A Chennai ( Madras) The Season, la saison de la danse s’étire de décembre à fin janvier chaque année. Tous les artistes de renom se produisent dans les theâtres de la ville, devant un public averti et des critiques pointues.  

 

LA TRADITION DE THANJAVUR

 

Afin de vous exprimer ce qu'est la tradition de Tanjore, je vous propose un extrait de l'article de Mamata Patil, "L’ESPRIT DE THANJAVUR" (Magazine INDES n°10- Nov 2005)


« L’art était dans l’air…c’est ainsi que pendant plus d’un millénaire, la fabuleuse citadelle du Tamilnadu, la ville de Thanjavur ou Tanjore, est restée la capitale culturelle de la région et a régné en maître sur plusieurs maisons royales plutôt que d’être gouvernée par ses rois.
La ville fut à ce point bénie que les rois qui s’y sont succédés furent de grands bâtisseurs, des mécènes et des conservateurs de sa culture. Celle-ci s’est développée de 500 av.J-C jusqu’à l’an 200 avec les premiers Chola puis les souverains impériaux Chola (846-1279) qui furent les premiers dirigeants à apporter la gloire à Thanjavur, auxquels ont ensuite succédé les rois Pandya (1279-1532), les rois Nayaks (1532-1675) et enfin les rois Marathes (1676-1855) jusqu’à l’arrivée des britanniques…
Mais l’œuvre la plus belle et la plus remarquable de toute l’architecture Chola
demeure

le Temple de Brahadeswara construit par le souverain Chola Raja Raja 1 (935-1012).
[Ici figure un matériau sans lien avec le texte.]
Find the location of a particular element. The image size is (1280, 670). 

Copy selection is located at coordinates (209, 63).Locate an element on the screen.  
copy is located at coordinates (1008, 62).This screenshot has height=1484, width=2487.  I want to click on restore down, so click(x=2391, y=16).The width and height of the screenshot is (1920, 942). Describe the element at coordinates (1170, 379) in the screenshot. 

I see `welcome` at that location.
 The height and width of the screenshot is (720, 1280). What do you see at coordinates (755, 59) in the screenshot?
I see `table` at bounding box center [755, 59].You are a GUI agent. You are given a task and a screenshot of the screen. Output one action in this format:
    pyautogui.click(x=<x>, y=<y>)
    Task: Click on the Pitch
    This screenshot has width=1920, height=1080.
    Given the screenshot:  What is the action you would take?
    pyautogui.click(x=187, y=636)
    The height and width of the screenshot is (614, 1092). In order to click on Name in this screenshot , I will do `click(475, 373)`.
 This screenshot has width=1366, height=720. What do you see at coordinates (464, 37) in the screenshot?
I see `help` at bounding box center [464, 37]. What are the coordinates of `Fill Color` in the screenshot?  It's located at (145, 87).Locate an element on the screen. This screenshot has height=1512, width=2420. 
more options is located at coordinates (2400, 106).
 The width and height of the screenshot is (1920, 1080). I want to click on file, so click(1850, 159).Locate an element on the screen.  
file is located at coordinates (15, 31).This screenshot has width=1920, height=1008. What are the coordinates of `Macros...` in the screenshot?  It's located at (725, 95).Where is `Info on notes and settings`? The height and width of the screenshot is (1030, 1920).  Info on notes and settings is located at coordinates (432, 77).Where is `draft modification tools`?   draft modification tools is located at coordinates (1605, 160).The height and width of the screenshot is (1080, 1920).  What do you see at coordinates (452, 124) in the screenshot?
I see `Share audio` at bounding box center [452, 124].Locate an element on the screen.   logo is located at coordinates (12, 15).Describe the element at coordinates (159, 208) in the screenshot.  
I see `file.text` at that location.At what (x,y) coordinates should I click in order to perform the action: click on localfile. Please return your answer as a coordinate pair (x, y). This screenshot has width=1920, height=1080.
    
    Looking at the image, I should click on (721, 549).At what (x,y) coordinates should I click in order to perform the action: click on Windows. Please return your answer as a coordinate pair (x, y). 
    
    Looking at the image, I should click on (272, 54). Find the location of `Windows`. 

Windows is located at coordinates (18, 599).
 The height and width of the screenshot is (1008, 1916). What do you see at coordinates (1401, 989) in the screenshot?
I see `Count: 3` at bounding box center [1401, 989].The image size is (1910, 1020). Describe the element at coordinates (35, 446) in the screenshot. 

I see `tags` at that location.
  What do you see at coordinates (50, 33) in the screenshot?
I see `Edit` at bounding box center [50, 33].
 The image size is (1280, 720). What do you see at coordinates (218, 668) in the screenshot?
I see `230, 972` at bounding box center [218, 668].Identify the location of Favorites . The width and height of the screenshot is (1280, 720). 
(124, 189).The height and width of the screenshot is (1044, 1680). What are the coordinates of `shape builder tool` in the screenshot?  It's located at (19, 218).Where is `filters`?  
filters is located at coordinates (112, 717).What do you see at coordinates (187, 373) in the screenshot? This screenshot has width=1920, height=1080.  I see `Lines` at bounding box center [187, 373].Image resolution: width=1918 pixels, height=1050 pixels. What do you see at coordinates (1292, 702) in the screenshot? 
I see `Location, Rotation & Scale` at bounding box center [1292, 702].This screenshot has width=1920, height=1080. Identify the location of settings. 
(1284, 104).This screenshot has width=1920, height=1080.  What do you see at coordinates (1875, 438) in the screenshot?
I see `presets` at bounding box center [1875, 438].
La beauté du temple, inscrit au patrimoine mondial est mise en valeur par sa structure

pyramidale et ses immenses galeries, aux murs ornés de peintures, de stucs, de

sculptures monolithiques complexeset de gigantesques statues.
Une autre grande réalisation est la Saraswathi Library, l’une des rares

bibliothèques dans le monde à posséder des textes de l’époque médiévale. »

 

La ville de Thanjavur est le berceau de la transmission du Bharata Natyam en raison de

son rayonnement culturel et religieux, vie des temples et vie des rois mécènes étant liée.
Depuis plus de 1000 ans les maîtres de danse se succèdent.  A là fin du XX siècle le

célèbre Quartet de Tanjore, 4 frères musiciens, a codifié le Bharata Natyam tel qu'il est

présenté sur scène traditionnellement. Ils ont ainsi classifié les famille d'adavu, alphabet

rythmique et gestuel de la danse et organisé les récitals en margam, suite de pièces comprenant :
Alaripu, kautwam, jathiswaram, varnam, padam, sabdam et tillana.

 

 

 

Ce margam fait encore autorité de nos jours même si le temps imparti

aux spectacles est de plus en plus court pour les danseuses solistes.
En effet, les chorégraphies en groupe, les musiques enregistrées au lieu d’être

jouées en direct et l’accélération rythmique du répertoire prédominent désormais.
Mon maître  Guru K.P Kittappa Pillai (1917-1999) était un descendant direct du Quartet

de Tanjore de par son père et sa mère les deux familles étant liées par la

caste de musiciens.Il plaçait la musique au centre de son enseignement affirmant que: 

 

 

"la danse devait être belle à entendre avant que d’être belle à voir"

 


Cela conférait à son style un lenteur propice à l’expression des sentiments

et à la rigueur du placement corporel et le rythme était l'âme de ses compositions,

avec lequel il aimait jouer, n'hésitant pas à intercaler des moments de silence.

La danseuse était alors en suspension, ancrée au sol mais tout en légèreté 
Avoir entendu chanter Guru Kittappa Pillai et avoir été guidée dans le geste par son chant est inoubliable.
Je n'ai jamais retrouvé les nuances et la douceur de sa voix, qui me portait avec fermeté et justesse.